Sampah adalah sesuatu yang menjijikkan bagi sebagian orang.
Sampah adalah barang yang tidak dipedulikan keberadaannya.
Namun, sampah jadi komoditi untuk mencari rezeki bagi pemulung
Tahun ini merupakan tahun perubahan bagi saya dalam pemilahan sampah. Sebelumnya saya kurang paham tentang pemilahan sampah baik itu organik maupun inorganik.Secara teori mengerti, tapi bagaimana cara melakukan dalam kehidupan sehari-hari belum mengetahuinya.
Cara pengelolaan sampah di RT saya dilakukan dengan swa Kelola, bukan dari Pemda lagi. Tiap awal bulan warga mendapat pembagian kantong sampah plastic berwarna hitam sambal diminta pembayaran iuran sampah.
Pembayaran sampah itu digunakan untuk membayar dua tukang sampah dan truk pengangkut sampat. Tugasnya tukang sampah adalah membersihkan jalan-jalan dan mengambil kantong sampah hitam. Jadwal pengambilan sampah tiga kali dalam seminggu yaitu selasa, kamis dan Sabtu. Sampah plastic hitam itu dipool di tiga tempat, lalu ketika truk datang, maka tukang sampah akan angkat sampah plastic itu dari pool pertama, pool kedua dan ketiga.
Sayangnya plastic sampah hitam yang dibagikan oleh petugas sampah untuk setiap rumah jumlahnya terbatasi sekitar 12 lembar untuks ebulan, jadi jatah itu pas sekali untuk tiap kali pembuangan sampah hanya satu kantong plastic. Padahal kamu butuh dua kantong plastic untuk organik dan inorganic sekali pembuangan.
Dalam jumlah kantung sampah yang terbatas, saya i tak mungkin memcampurkan sampah organik dengan inorganik dalam satu kantung yang sampah. Terpaksa saya selalu menggunakan kantung plastic putih untuk inorganic (kertas, botol plastik dari minuman , minyak, kaleng, plastik kemasan) dan plastic hitam untuk organik sisa makanan.
Setiap kali, akan membuang sampah, saya selalu bertemu dengan para pemulung yang datang duluan sebelum truk sampah tiba.
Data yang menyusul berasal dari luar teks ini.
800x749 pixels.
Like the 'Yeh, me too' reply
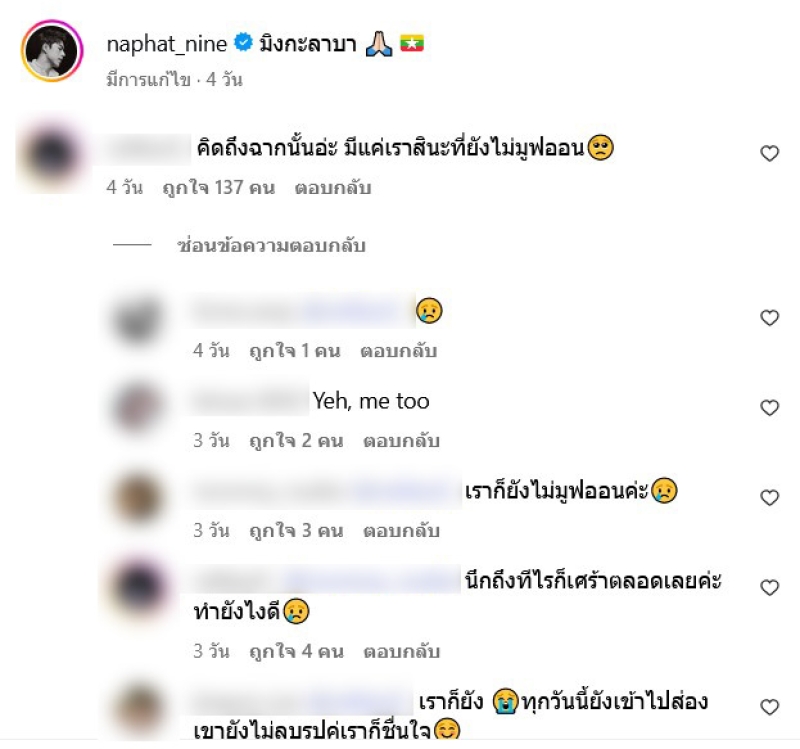pyautogui.click(x=769, y=408)
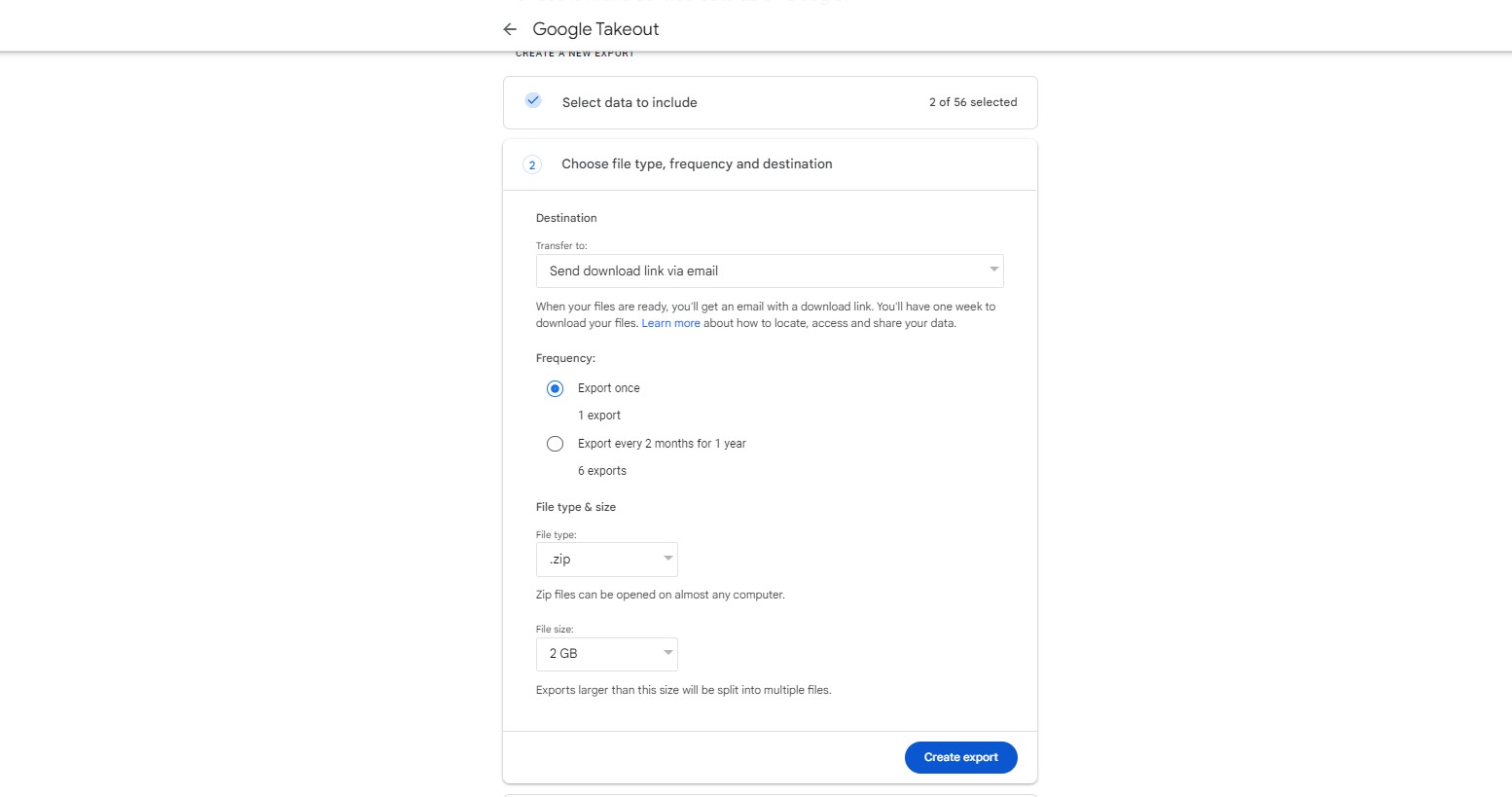Click 'Choose file type, frequency and destination' header
The image size is (1512, 797).
[x=697, y=164]
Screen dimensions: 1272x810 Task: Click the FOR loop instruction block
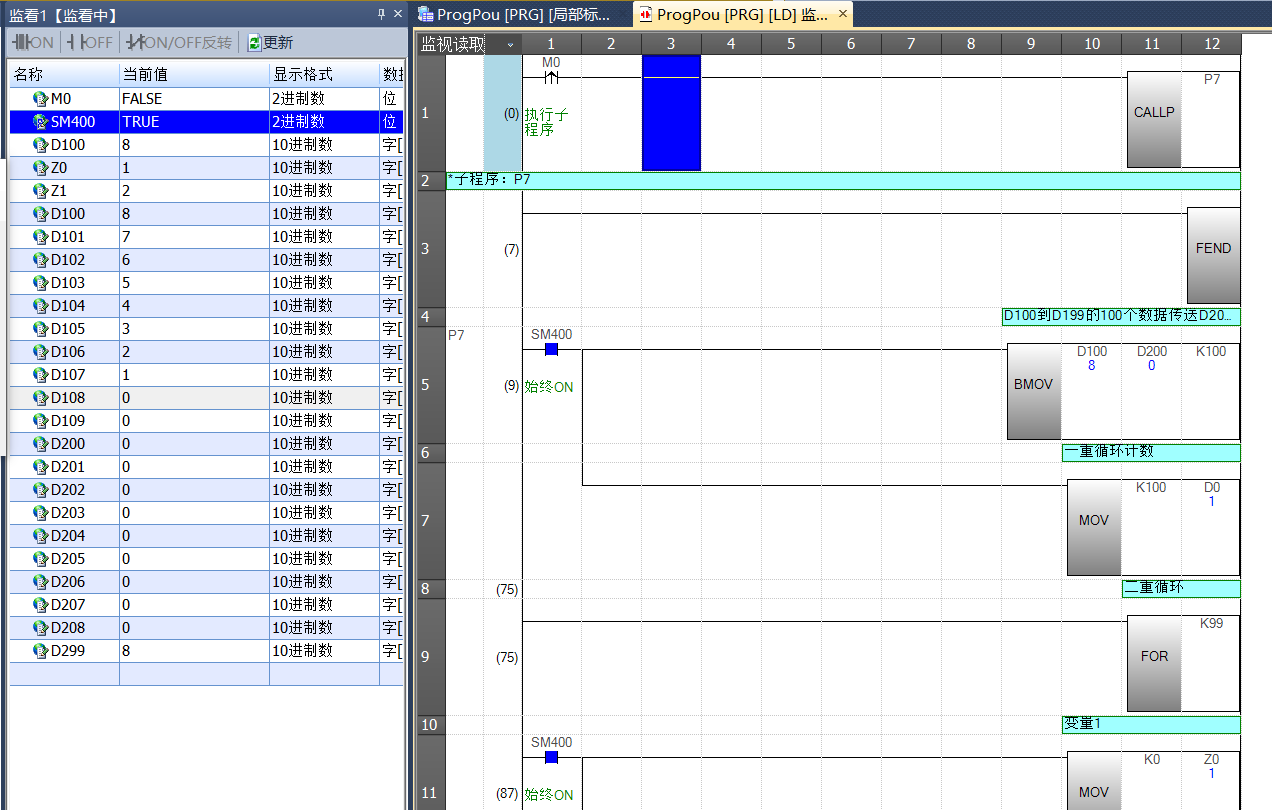point(1154,663)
Dia mengorek dan mencari sampah inorganik dengan tangan atau alat . Jika menemukan sampah yang inorganic, dia langsung memasukkan ke dalam karung yang dibawanya. Kadang-kadang pemulung itu tak mengenakan sarung tangan hanya dengan telanjatang tangan mengaduk sampah dari kantung plastik hitam.
Saya tertegun melihat pekerjaan pemulung. Pekerjaan yang tak sepantasnya dikerjakan oleh seorang manusia, tapi mengapa pemulung itu mau mengerjakannya? Bagaimana pemulung itu dapat menghidupi dirinya atau keluarganya.? Apakah ini realitas kesulitan mencari pekerjaan yang layak itu jadi pilihan hidup yang terpaksa dilakukannya?
Sejak saat itu saya selalu memisahkan sampah inorganic dan menyerahkan kepada pemulung supaya dia tak usah repot untuk mengaduk-aduknya. Hampir tiap kali ada barang yang dapat diserahkan kepada pemulung seperti kemarin kami harus mengganti meja kerja anak, terpaksa harus membuang meja yang lama. Meja lama ini saya bingung apakah bagaimana cara menyerahkan kepada pemulung.
Namun, beberapa hari saya tak bertemu dengan pemulung yang berjalan kaki dan membawa karung itu lagi, Tiba-tiba saya mendengar teriakannya "koran-koran!" saya langsung berlari, cukup kaget karena pemulung itu tak lagi berjalan kaki telah bertransformasi . Dia tak lagi berjalan kaki, tapi dia sudah menggunakan motor yang digandengkan dengan gerobak kecil untuk sampah yang dikumpulkannya.